**Given request a**
Answer these questions about the thread on running Fisher's exact test in R:
(i) What values does the response column hold for rows a, b and c?
(ii) Which tag did the asker add, and which function do they feel they should be using?
(iii) In the dplyr reply, which function is piped to the frequencies data frame right before mutate()?

**Selected passage**
####################

I have a dataframe:
frequencies <- data.frame(row.names = c("a", "b", "c")
,response = c(10, 7, 4)
,no_response = c(12, 12, 7))
> frequencies
response no_response
a 10 12
b 7 12
c 4 7
I would like to perform Fisher's exact test, comparing each row to the sum of observations from this experiment (i.e. to the frequencies observed for the whole experiment - I want to know whether frequencies observed in any of the a/b/c data subsets are different from those observed for the whole dataset).
To do it "manually", I count how many observations I have in each column:
total <- colSums(frequencies) %>%
t() %>%
as.data.frame() %>%
`rownames<-`("total")
> total
response no_response
total 21 31
I then run fisher.test()
(from which I only need the p value), comparing each column to total[1,]
ap <- fisher.test(rbind(total[1,], frequencies[1,]))$p.value
bp <- fisher.test(rbind(total[1,], frequencies[2,]))$p.value
and so on.
There must be a neater way. In the final output, I would like to have a column in the frequencies
dataframe that contains the p values, looking like this:
response no_response pval
a 10 12 0.8
b 7 12 1
c 4 7 1
I added a purrr
tag, because I feel I should be using map
here but I don't know how to go about it.
CodePudding user response:
You can try something simple like this with dplyr:
library(dplyr)
total <- frequencies %>%
summarise(across(everything(), sum))
frequencies %>%
rowwise() %>%
mutate(pval = stats::fisher.test(rbind(total, c(response, no_response)))$p.value) %>%
ungroup()
CodePudding user response:
base:
using a for loop ::
frequencies$p.value<-0
for(i in 1:nrow(frequencies)){
frequencies$p.value[i]<- fisher.test(rbind(total[1,], frequencies[i,1:2]))$p.value
}
or using apply::
rbindtest <- function(x) {
fisher.test(rbind(total[1,], x))$p.value
}
frequencies$p.value<-apply(frequencies, 1, rbindtest)

####################

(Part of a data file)
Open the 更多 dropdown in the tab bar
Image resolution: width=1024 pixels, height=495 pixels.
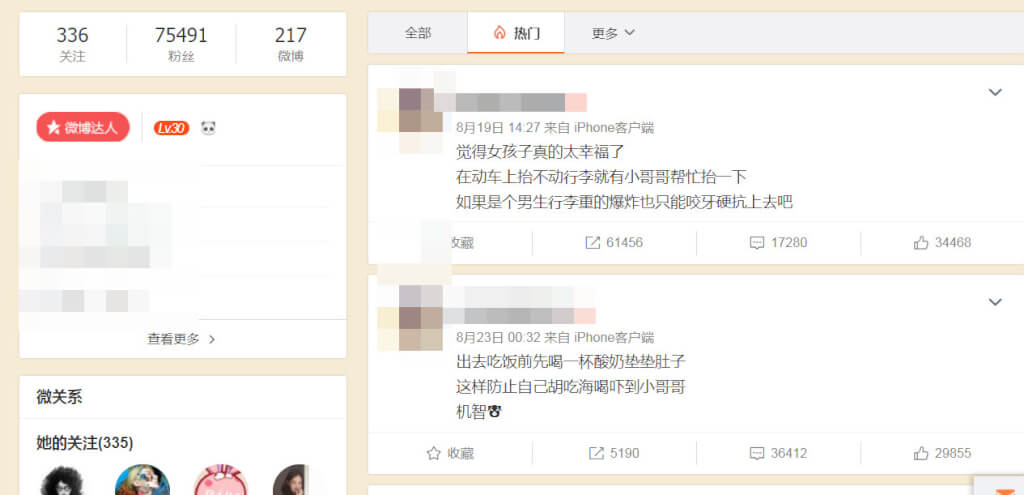click(x=613, y=33)
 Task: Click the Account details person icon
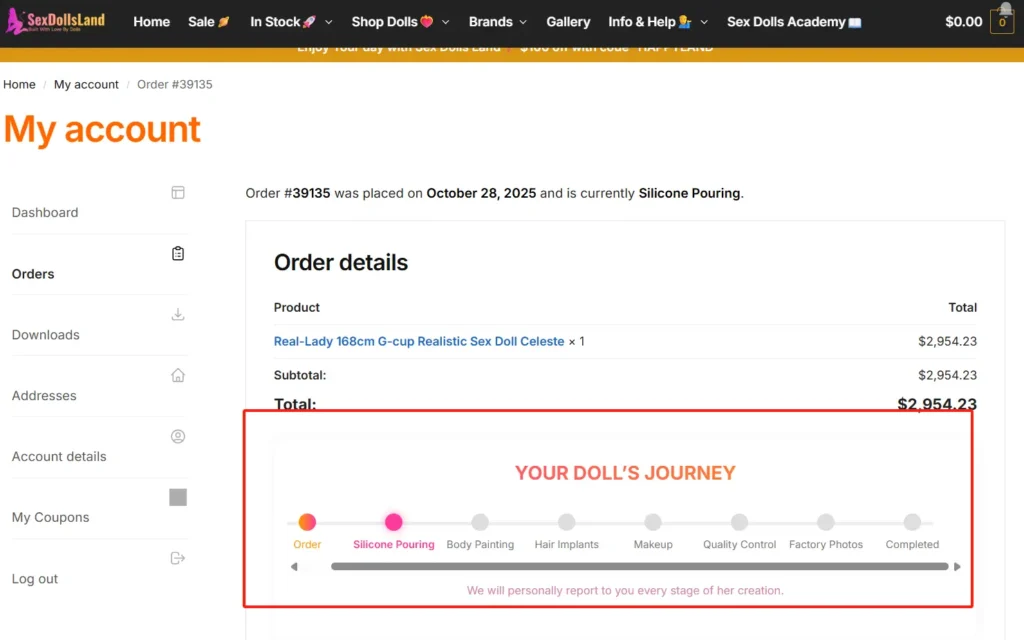pos(178,436)
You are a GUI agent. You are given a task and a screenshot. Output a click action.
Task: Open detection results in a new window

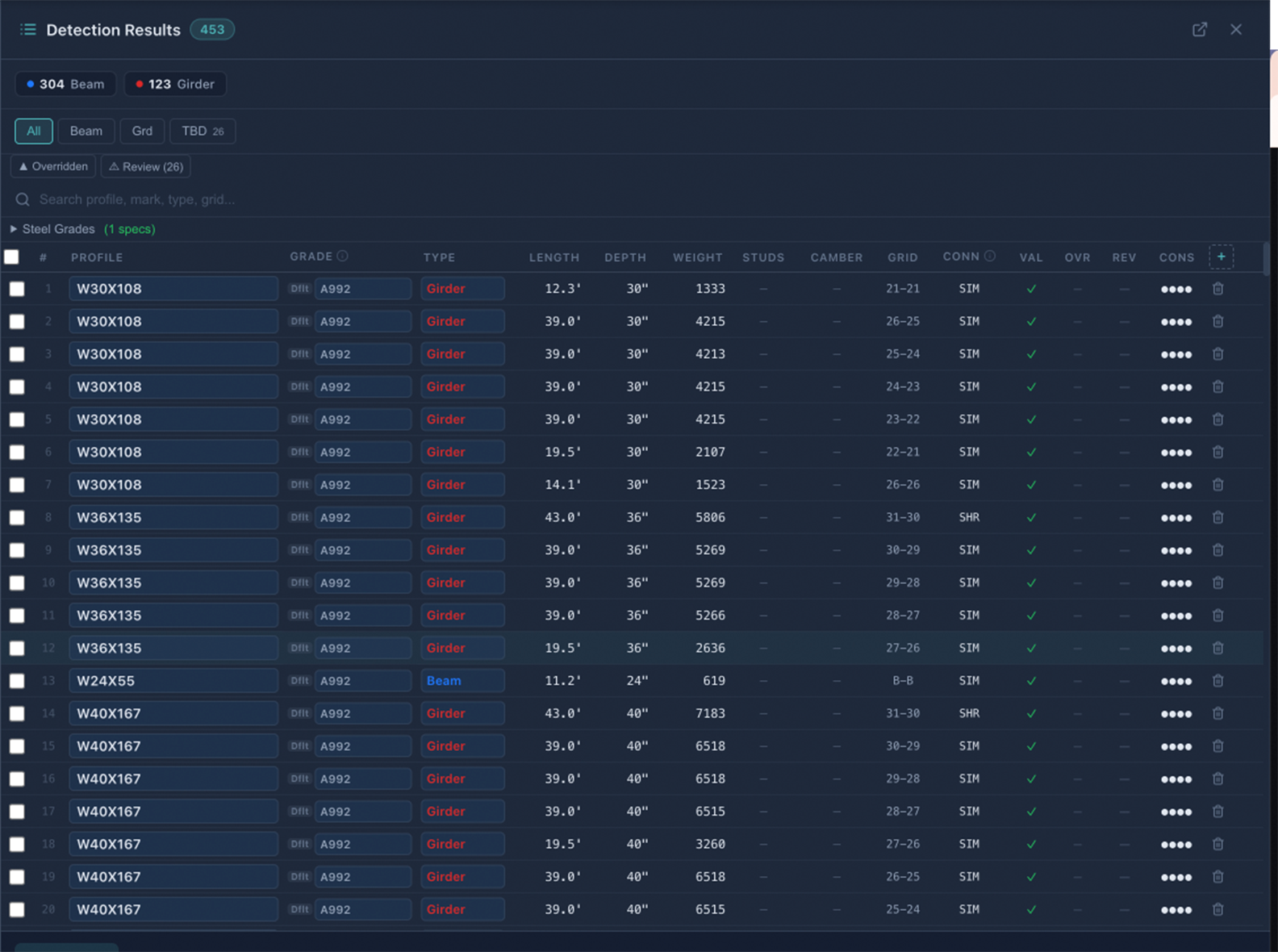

####################

**Given request b**
Print the lines of the records from the line with "You are a GUI" through the end of the records, both ends included, reproducing them unchanged and omitting any pictures.

**Correct output a**
(i) 10, 7 and 4
(ii) The purrr tag; map
(iii) rowwise()

**Correct output b**
You are a GUI agent. You are given a task and a screenshot. Output a click action.
Task: Open detection results in a new window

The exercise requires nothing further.